Pendant la Deuxième Guerre mondiale, cinq convois ferroviaires sont partis de cette ancienne tuilerie d'Aix-en-Provence, dans le Sud-Est de la France, vers le camp de concentration et d'extermination d'Auschwitz-Birkenau, dans l'actuelle Pologne. La plupart des 1.800 juifs à bord, livrés aux nazis, y ont été assassinés.
Jusqu'à présent, les parcours individuels de ces victimes de la Shoah, livrées par la France de Pétain en 1942 avant même l'invasion de la zone libre par les nazis, restaient inconnus. Des personnes "cachées derrière des nombres, des listes de victimes", explique le président de la Fondation du camp des Milles, Alain Chouraqui, qui souhaitait leur "redonner une humanité".

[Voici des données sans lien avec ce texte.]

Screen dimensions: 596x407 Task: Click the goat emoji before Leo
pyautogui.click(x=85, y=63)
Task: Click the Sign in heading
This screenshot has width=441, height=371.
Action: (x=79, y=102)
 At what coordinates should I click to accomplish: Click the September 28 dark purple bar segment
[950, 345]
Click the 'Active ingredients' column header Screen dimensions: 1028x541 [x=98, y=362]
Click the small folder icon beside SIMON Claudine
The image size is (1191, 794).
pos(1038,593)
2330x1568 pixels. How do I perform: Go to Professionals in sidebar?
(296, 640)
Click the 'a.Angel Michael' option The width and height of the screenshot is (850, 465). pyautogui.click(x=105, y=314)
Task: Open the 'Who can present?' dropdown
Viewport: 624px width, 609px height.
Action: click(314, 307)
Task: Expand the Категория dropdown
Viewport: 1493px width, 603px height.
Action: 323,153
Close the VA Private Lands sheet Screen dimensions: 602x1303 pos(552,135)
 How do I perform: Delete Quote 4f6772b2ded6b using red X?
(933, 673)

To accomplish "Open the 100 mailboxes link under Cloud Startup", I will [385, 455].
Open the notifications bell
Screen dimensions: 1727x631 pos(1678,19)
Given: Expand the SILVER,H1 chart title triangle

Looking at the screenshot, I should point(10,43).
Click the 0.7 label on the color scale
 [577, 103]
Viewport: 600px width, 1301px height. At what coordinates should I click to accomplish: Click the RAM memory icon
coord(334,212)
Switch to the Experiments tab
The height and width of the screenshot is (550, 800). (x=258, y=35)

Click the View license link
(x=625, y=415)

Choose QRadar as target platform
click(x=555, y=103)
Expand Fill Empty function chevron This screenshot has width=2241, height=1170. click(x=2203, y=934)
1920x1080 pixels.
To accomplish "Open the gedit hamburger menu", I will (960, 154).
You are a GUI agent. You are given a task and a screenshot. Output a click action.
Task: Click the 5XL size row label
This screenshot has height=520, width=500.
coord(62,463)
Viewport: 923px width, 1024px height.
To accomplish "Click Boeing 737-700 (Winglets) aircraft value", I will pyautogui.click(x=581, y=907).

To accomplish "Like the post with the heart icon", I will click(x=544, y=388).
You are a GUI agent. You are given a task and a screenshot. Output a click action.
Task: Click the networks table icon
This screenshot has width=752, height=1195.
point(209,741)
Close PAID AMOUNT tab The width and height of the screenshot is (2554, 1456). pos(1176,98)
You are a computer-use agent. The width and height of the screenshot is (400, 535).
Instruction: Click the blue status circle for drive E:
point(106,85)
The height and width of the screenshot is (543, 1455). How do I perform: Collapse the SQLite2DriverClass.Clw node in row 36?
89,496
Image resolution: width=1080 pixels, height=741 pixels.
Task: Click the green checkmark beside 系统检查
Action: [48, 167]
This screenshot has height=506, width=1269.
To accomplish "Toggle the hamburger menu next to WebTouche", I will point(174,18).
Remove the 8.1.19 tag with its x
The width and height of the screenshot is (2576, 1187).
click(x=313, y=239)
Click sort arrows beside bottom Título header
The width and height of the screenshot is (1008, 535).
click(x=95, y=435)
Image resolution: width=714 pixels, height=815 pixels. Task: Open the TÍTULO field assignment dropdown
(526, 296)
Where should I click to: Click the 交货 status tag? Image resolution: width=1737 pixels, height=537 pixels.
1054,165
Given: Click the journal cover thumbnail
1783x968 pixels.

Une façon également de lutter contre "les processus de déshumanisation de l'autre (...) que l'on voit aussi à l'oeuvre aujourd'hui", ajoute le président de ce site-mémorial unique, qui ne cesse d'alerter sur le risque mortel que font peser les "extrémismes identitaires" sur les démocraties.
Le projet, initié fin 2017, a nécessité des mois de recherche, à travers l'Europe: "c'était comme reconstituer un puzzle", témoigne Magdalena Wolak, docteure en histoire chargée de ce programme.
Les photos de 411 déportés ont été retrouvées. Leurs visages en noir et blanc défilent sur un écran, installé dans un wagon à l'extérieur du bâtiment de l'ancien camp d'internement et de déportation des Milles. Quelques destins ont pu être retracés plus en détail.
Parmi eux, Paschej Birnbaum, un tailleur de diamants né en 1907 en Pologne. Il s'installe en 1936 à Anvers en Belgique. Plus tard, il est arrêté et envoyé au camp des Milles. Il passera par deux camps nazis, Auschwitz et Buchenwald, et sera l'un des rares à survivre à la Shoah.
Ou encore les époux Wertheimer, des commerçants raflés à Mannheim (ouest de l'Allemagne), passés par les Milles. Les photos d'Edwig, la mère, et d'Otto, son fils de 9 ans, ont été retrouvées sur des fiches de l'administration française, alors qu'ils tentent, en vain, d'organiser leur exil aux Etats-Unis.
Rien dans leurs visages ne laisse supposer le drame qui se noue: les parents seront déportés dès 1942 à Auschwitz; Otto, placé à la maison d'enfants d'Izieu (Ain), le sera à son tour après la rafle du 6 avril 1944. Tous y sont morts.
"Des vies ordinaires"
Pour mener son "enquête", Mme Wolak a dû démêler le parcours des convois ferroviaires, partis des Milles puis intégrés à d'autres lors des transits à Rivesaltes et Drancy.
Elle a ensuite bénéficié d'un très large accès aux archives d'Auschwitz, passant trois semaines à écumer les kilomètres de fiches qui ont échappé à la destruction par les SS à la fin de la guerre.
Il a fallu jongler avec les différentes transcriptions des noms de famille des déportés, inscrits parfois approximativement sur les listes à leur arrivée. Jusqu'à 12 orthographes différentes recensées par la chercheuse pour un même patronyme...
Les premiers résultats, partiels, permettent de préciser le profil de ces juifs déportés depuis le sud de la France. Et d'éclairer les chemins hasardeux et multiples qu'ils ont empruntés pour fuir la montée du totalitarisme, des années avant leur déportation et le début de la Shoah, l'extermination de six millions de Juifs d'Europe par l'Allemagne nazie.
Une partie, venue d'Allemagne, est passée, avant d'arriver en France, par les Pays-Bas et la Belgique. D'autres venaient d'Europe centrale ou d'Autriche.
Beaucoup "étaient en France depuis la fin des années 1930. Ils avaient fui leur pays dès les premiers symptômes", avant le début de la guerre mondiale, relève Mme Wolak. Petits commerçants, agriculteurs, cordonniers: "il s'agissait de gens très simples, des vies tout à fait ordinaires", précise-t-elle.
"C'est dans l'ordinaire de nos vies que peut s'enclencher l'engrenage qui mène à l'horreur extraordinaire d'Auschwitz", complète M. Chouraqui, qui est également directeur de recherche émérite au CNRS.